Vitamin B12 Deficiency
B12 plays a critical role in maintaining the protective coating around your nerves. When levels drop too low, that coating deteriorates, and the nerves in your hands and feet are often the first affected. This can cause numbness, tingling, pain, and an altered sense of temperature that makes your extremities feel persistently cold. B12 deficiency is more common in people over 60, vegans and vegetarians, and those taking certain acid-reducing medications long term.
Medications That Cause Cold Extremities
Beta-blockers, commonly prescribed for high blood pressure and heart conditions, are a well-known culprit. In one study comparing patients on different blood pressure medications, half of those taking beta-blockers reported cold hands and feet, compared to less than 5% on an alternative medication. Beta-blockers work partly by slowing your heart rate and reducing the force of each heartbeat, which can decrease blood flow to your extremities. If you started a new medication around the time your hands and feet got colder, that connection is worth raising with your prescriber.
What Actually Helps
The most effective approach depends on the cause, but several strategies improve peripheral circulation regardless of the underlying reason. Aim for 30 minutes of walking, cycling, or swimming most days. If you sit at a desk, stand up every hour and do simple leg stretches or ankle pumps to keep blood moving. Exercise is one of the most reliable ways to improve blood flow to your extremities over time.

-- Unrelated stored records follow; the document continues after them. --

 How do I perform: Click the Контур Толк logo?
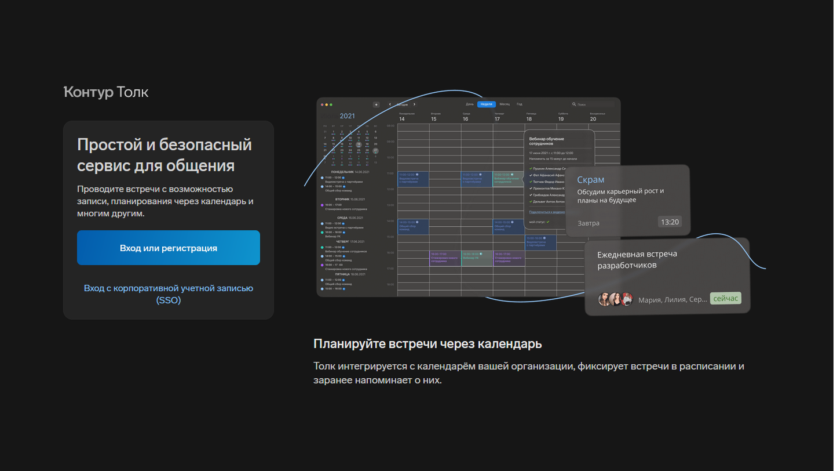pos(106,92)
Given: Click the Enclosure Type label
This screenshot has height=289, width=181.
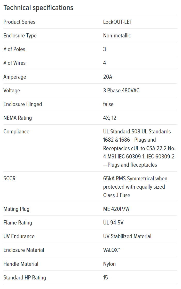Looking at the screenshot, I should click(20, 36).
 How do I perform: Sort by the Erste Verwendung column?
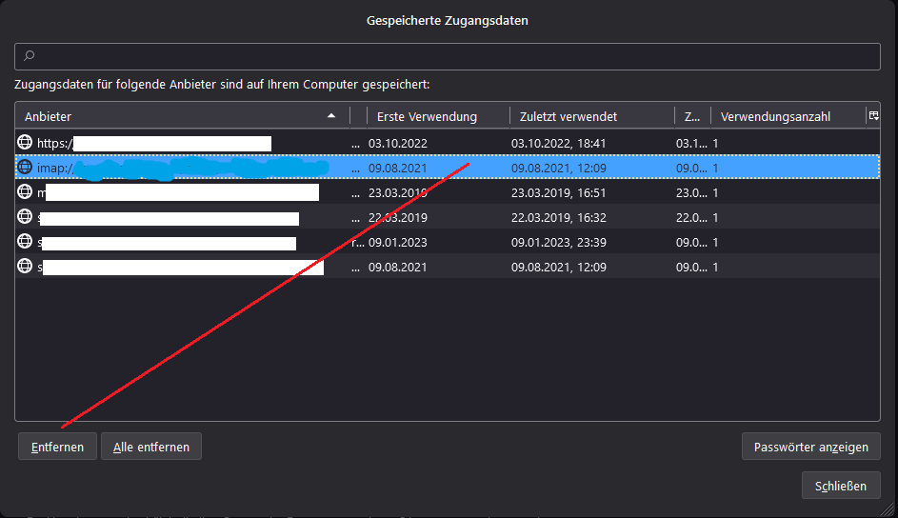pos(427,116)
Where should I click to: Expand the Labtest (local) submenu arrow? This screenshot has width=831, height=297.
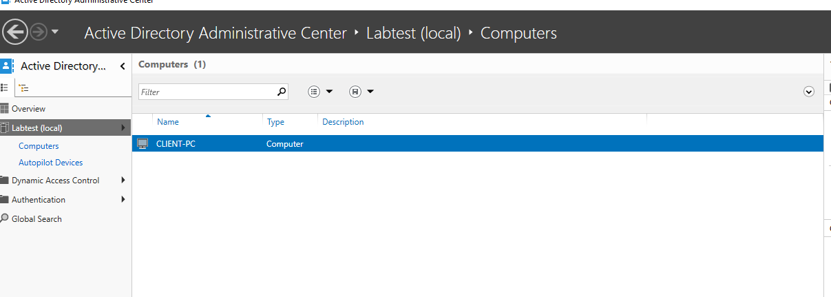123,127
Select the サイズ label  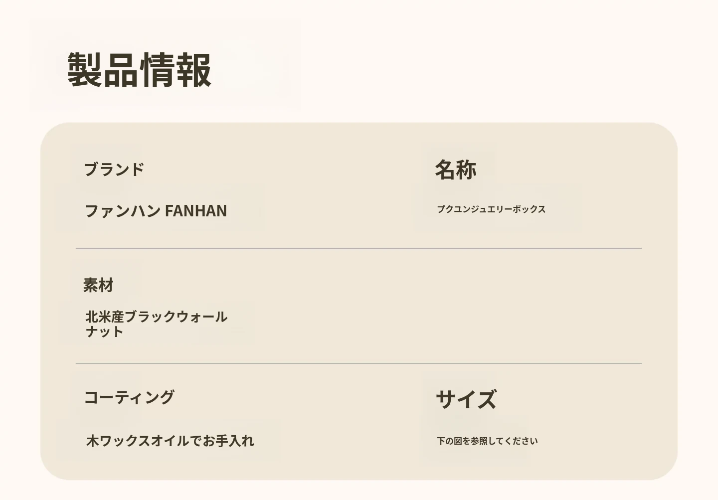[466, 399]
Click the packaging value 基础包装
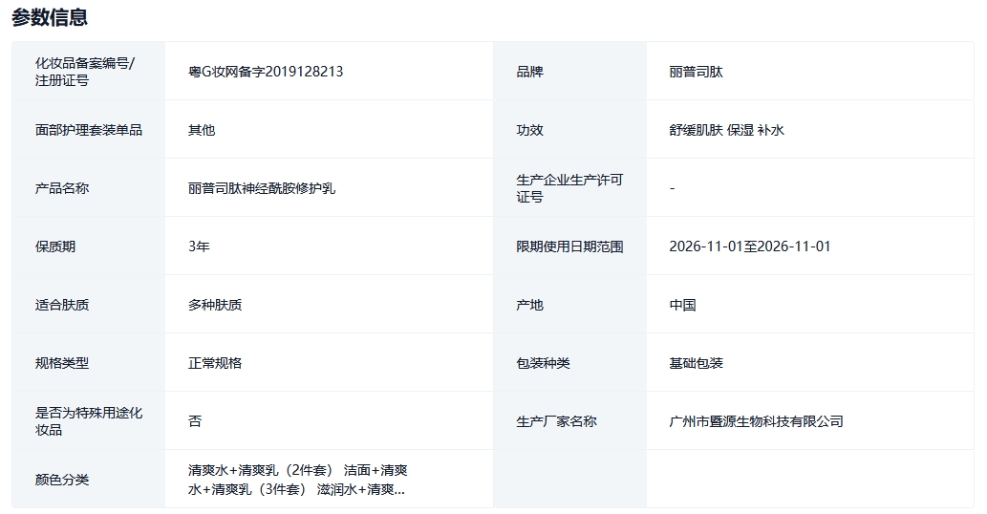Image resolution: width=987 pixels, height=514 pixels. pyautogui.click(x=697, y=363)
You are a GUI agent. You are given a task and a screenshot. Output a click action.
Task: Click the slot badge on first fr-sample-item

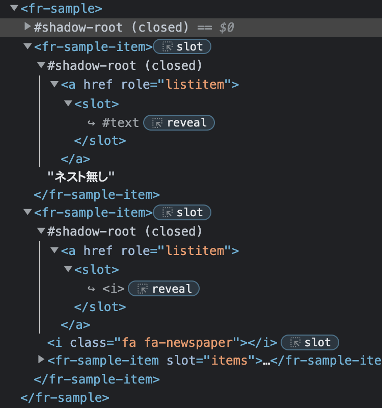click(182, 46)
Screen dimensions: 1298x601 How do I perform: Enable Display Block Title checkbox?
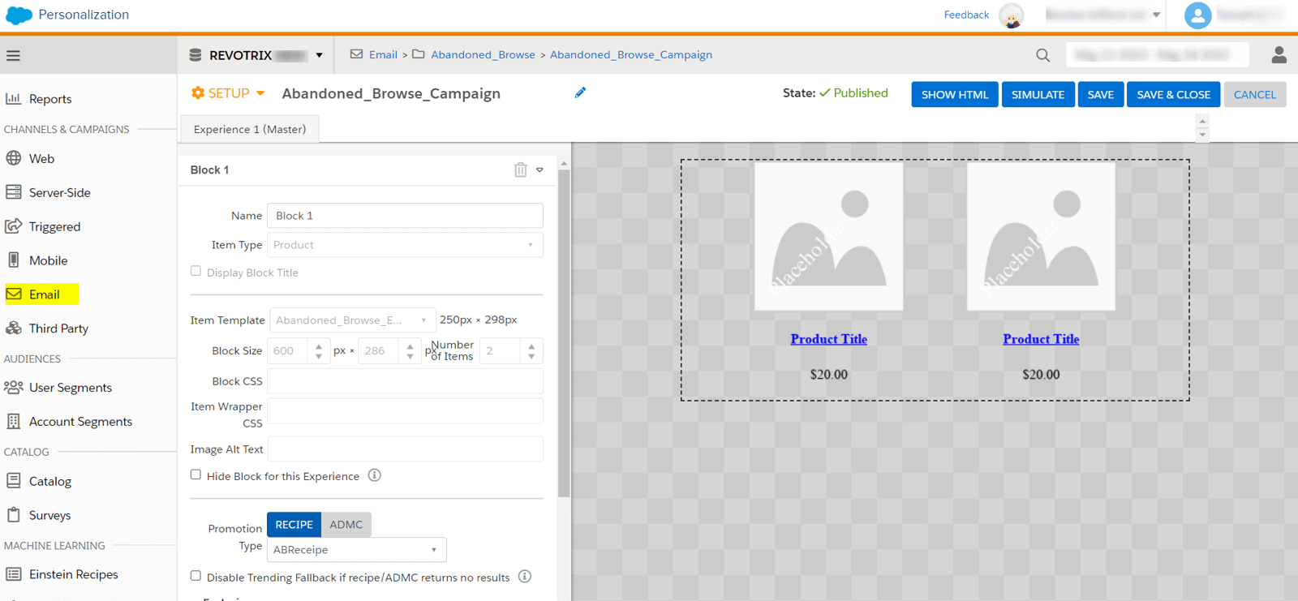click(x=196, y=271)
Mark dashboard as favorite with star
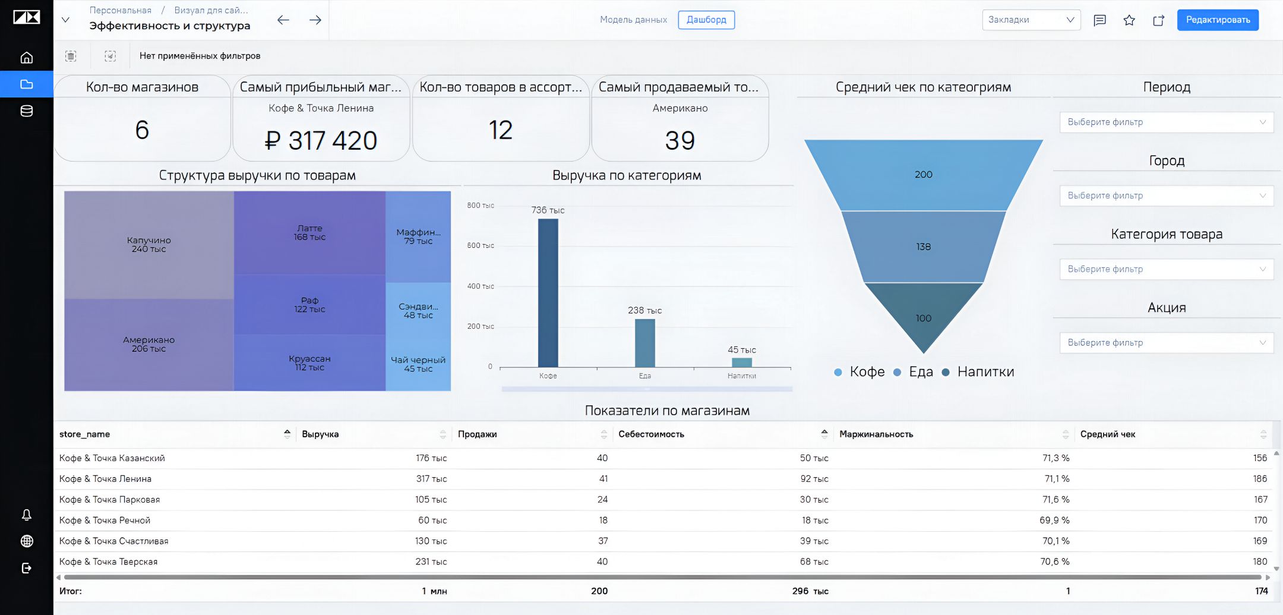The image size is (1283, 615). (1129, 20)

Diet matters more than most people realize. Fruits, vegetables, whole grains, and healthy fats like olive oil, nuts, and salmon protect the lining of your arteries. Reducing sodium and processed foods helps keep blood pressure in a range that supports good circulation. Staying well hydrated prevents your blood from thickening, which can slow flow to small vessels in your fingers and toes.

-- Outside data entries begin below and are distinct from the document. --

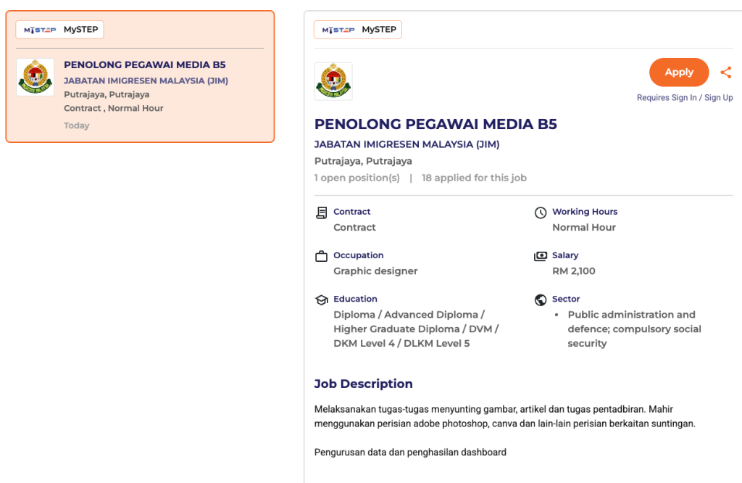
Task: Click Jabatan Imigresen Malaysia in the job card
Action: pos(146,81)
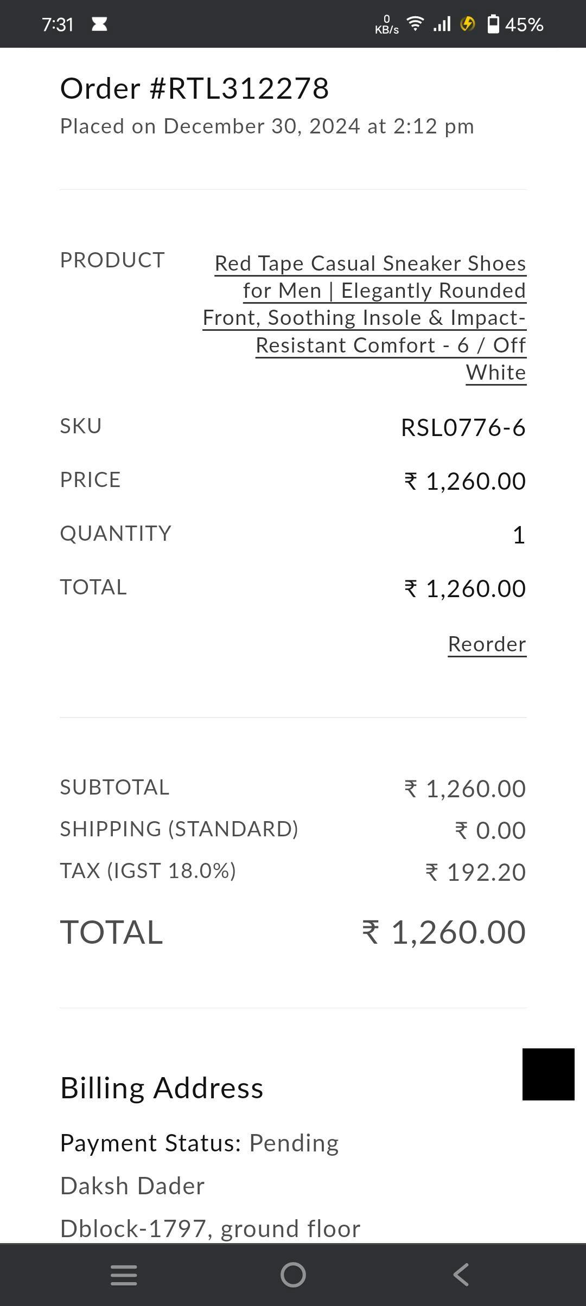Tap the order placed date text
586x1306 pixels.
pyautogui.click(x=267, y=126)
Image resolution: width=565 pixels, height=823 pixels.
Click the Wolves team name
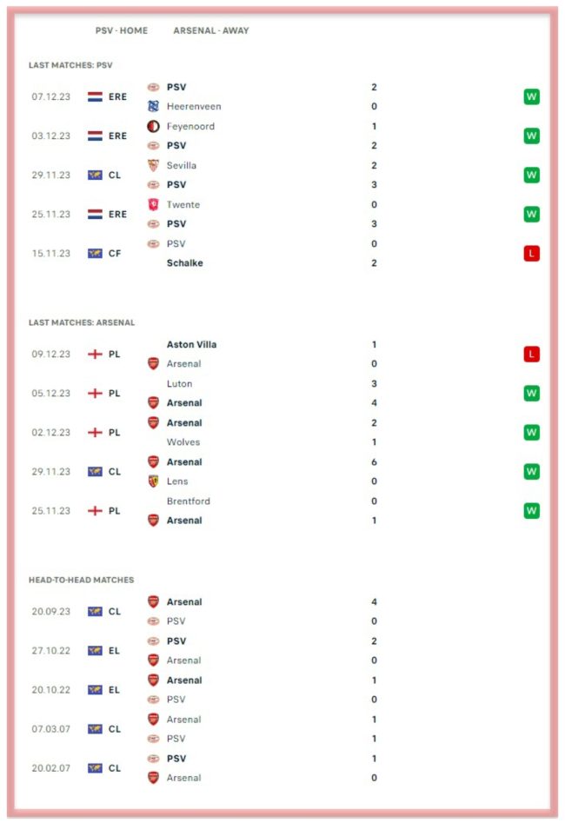click(183, 442)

Smoking is one of the biggest threats to peripheral circulation. It accelerates plaque buildup in arteries and directly narrows blood vessels. Quitting has measurable effects on blood flow within weeks.

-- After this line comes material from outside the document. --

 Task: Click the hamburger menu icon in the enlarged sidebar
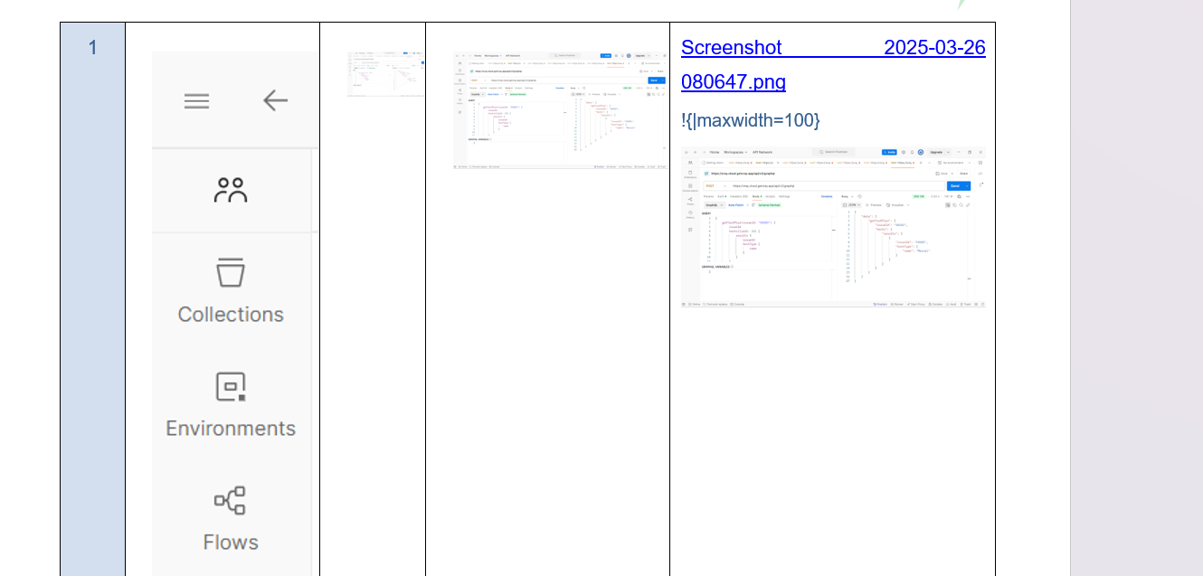(196, 100)
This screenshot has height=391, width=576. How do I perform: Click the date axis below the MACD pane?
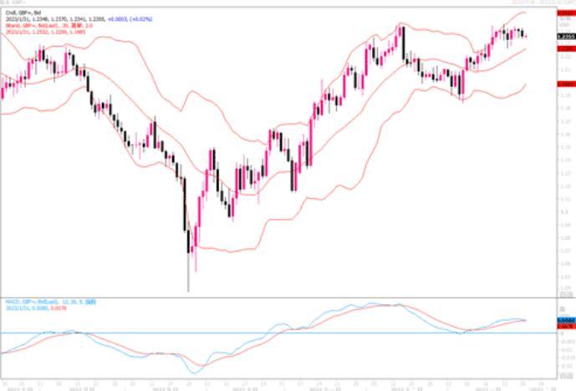[276, 385]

For immediate relief, layering is more effective than one thick pair of gloves or socks. Wool or moisture-wicking materials work better than cotton. Compression stockings can help with cold feet by improving blood return from your legs back to your heart.
Signs That Need Medical Attention
Cold hands and feet on their own are common and often harmless. But certain accompanying symptoms point to something that needs evaluation. See a provider if your hands or feet are cold all the time or take much longer than they should to warm up. Pay particular attention to skin changes: tightening or hardening of the skin, persistent color changes, or new sores and ulcers on your fingers or toes. Pain, tingling, or numbness that doesn’t resolve when you warm up also warrants a visit, as does coldness that affects one side of your body more than the other.